## [Given request 1]
Write the stretch of the listing from the line containing "Given: Select the Controls section header" through the line containing "Looking at the" as a JSON list of strings, one string per line and no entries for blank lines.

Return True or False if values in a column contain elements from a list of strings R-CodePudding

I want to check if there is a close match between column values and a list of strings. There is rarely a perfect match so %in% is no good. I'd rather err on the side of caution than miss something, however I'd rather avoid matching potential patterns within each individual word

For example

List:

Tenis PLC
Green Company Limited
(DCC) Darth Company Creditors

Dataframe

ID.  Company Name
10.  Ten LTD
12.  Green Company (GC) LTD
23   MCC
48.  DARTH

Return

False
True
False
True

EDIT: I should mention I have now cleaned the data a little to make it all lowercase and remove any brackets

CodePudding user response：

To regenerate your data:

l = list(tolower(c('Tenis PLC',
     'Green Company Limited',
     '(DCC) Darth Company Creditors')))

## [Given request 2]
Resume the R string-matching thread from where it stops.

## [Task input]
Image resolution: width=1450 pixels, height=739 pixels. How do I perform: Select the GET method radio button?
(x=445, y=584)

---

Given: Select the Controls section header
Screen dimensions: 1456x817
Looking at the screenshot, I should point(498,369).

## [Written answer 1]
[
  "Given: Select the Controls section header",
  "Screen dimensions: 1456x817",
  "Looking at the screenshot, I should point(498,369)."
]

## [Written answer 2]
tmp_df = data.frame(Company_Name=c(tolower(c('Ten LTD', 'Green Company (GC) LTD', 'MCC',
        'DARTH'))))

Solution:

Get all the substring divided by space:

    split1 = unlist(strsplit(unlist(l), ' '))

Find whether or not any of the values in Company_name contains them (assuming this is what you meant):

    sapply(tmp_df$Company_Name,
           function(x) {sum(unlist(strsplit(x, ' ')) %in% split1) >= 1})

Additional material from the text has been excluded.